> YOUR ASSIGNMENT: Exact wording is needed for every line from the one holding "Given: Click the" to the end of the records below; write those lines out and omit the pictures.

> DATASET RECORDS:
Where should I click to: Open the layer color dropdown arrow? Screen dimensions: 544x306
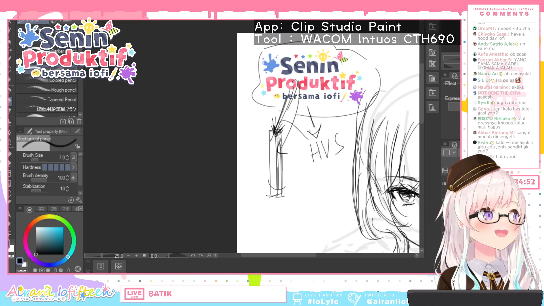(454, 152)

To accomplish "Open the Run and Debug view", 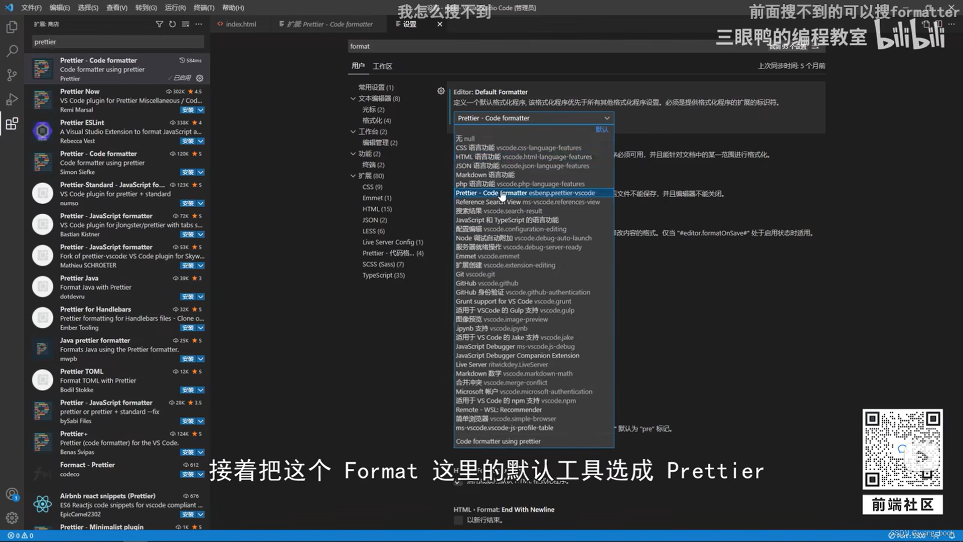I will (x=12, y=99).
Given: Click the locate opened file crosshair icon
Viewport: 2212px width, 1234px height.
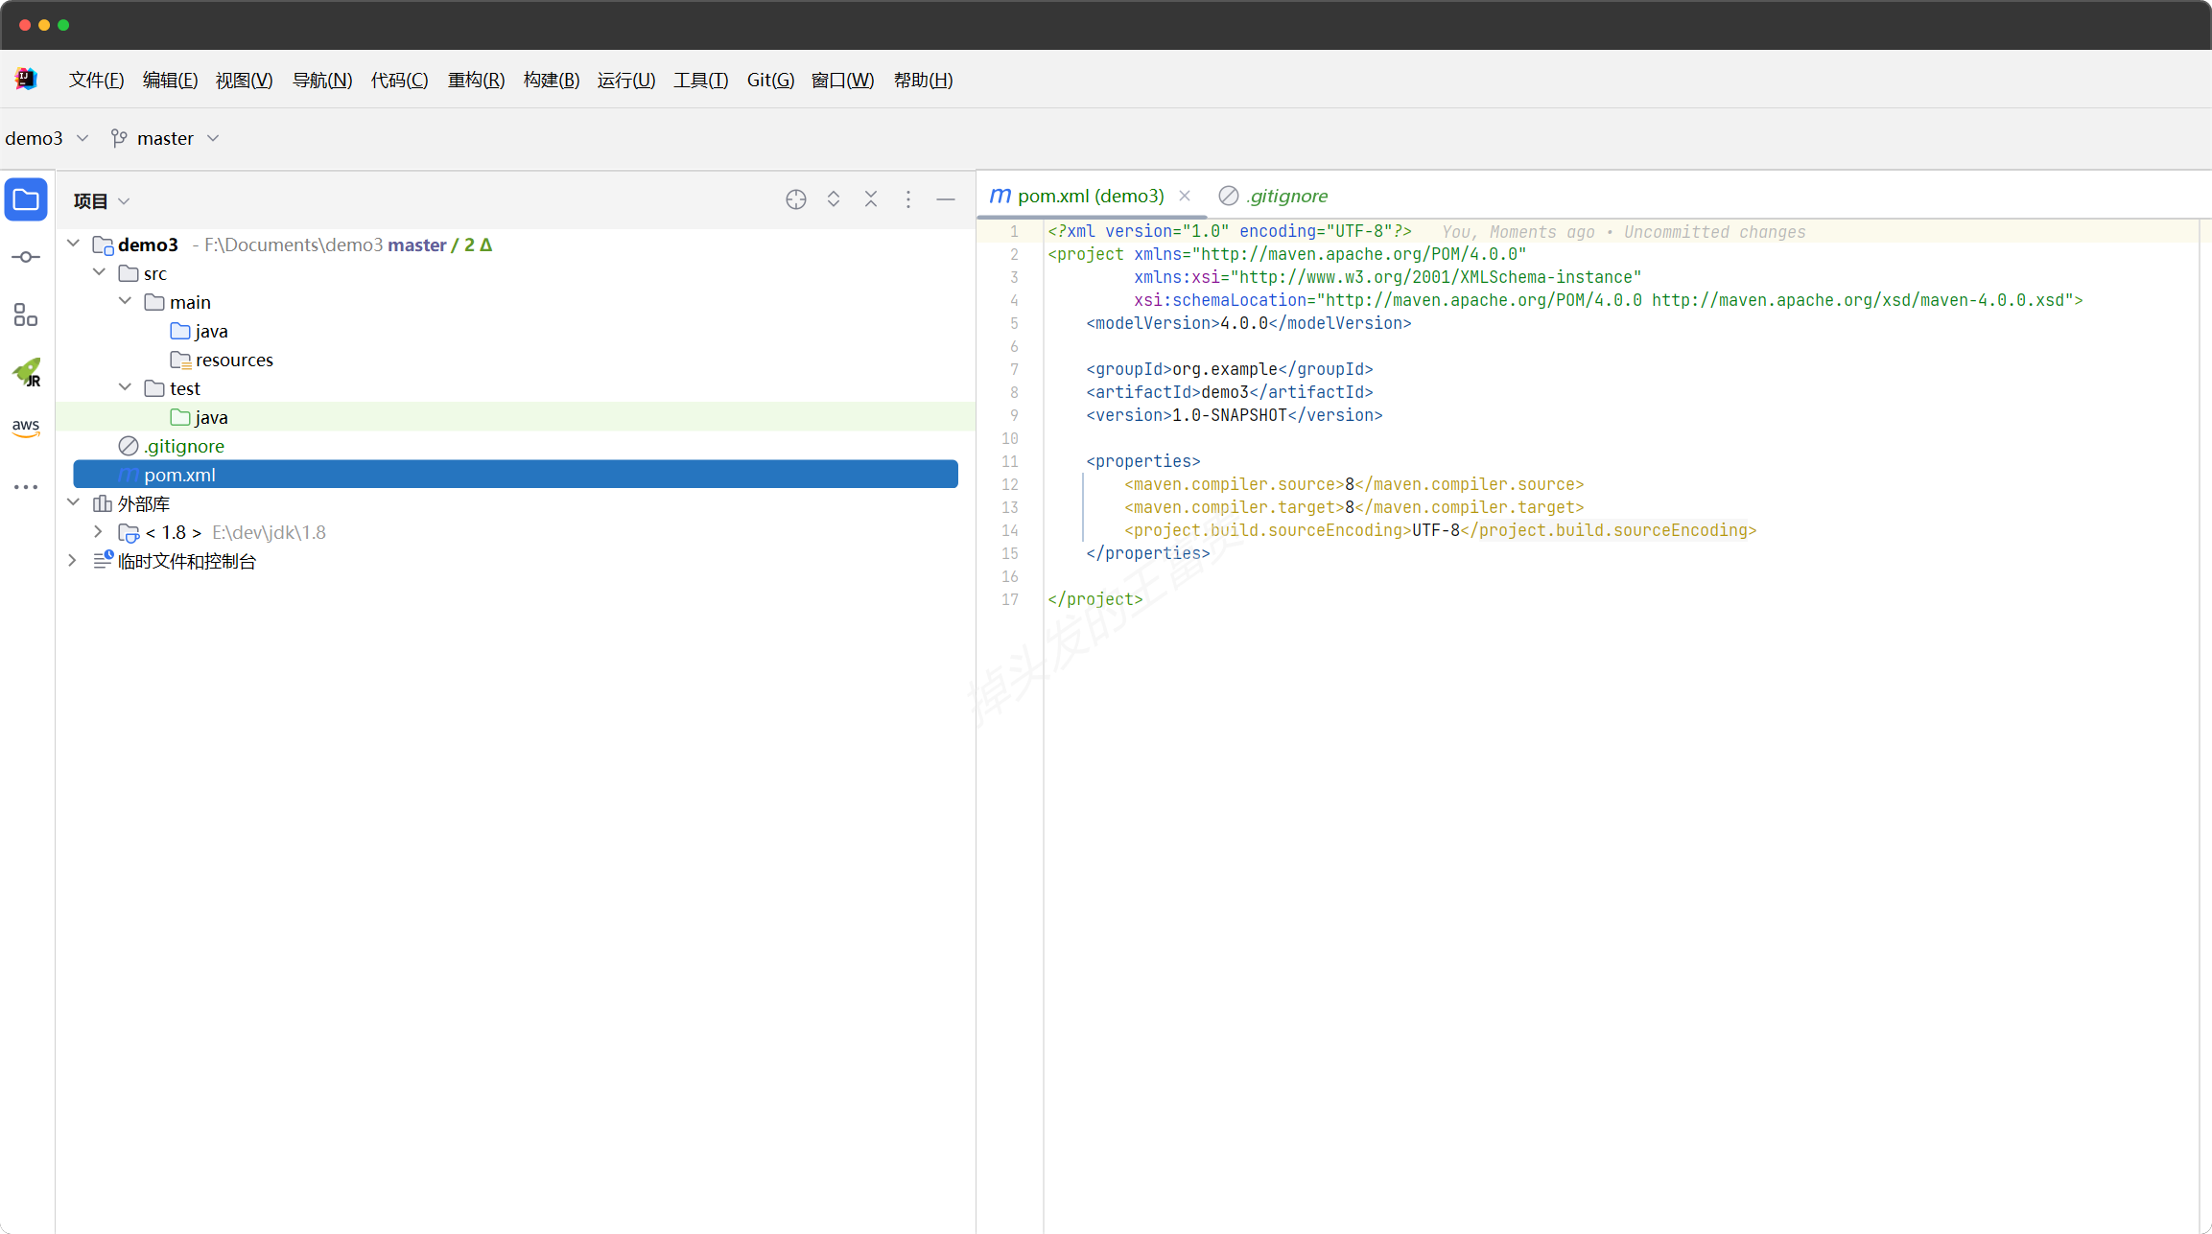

> ANSWER BOX:
Given: Click the locate opened file crosshair icon
Viewport: 2212px width, 1234px height.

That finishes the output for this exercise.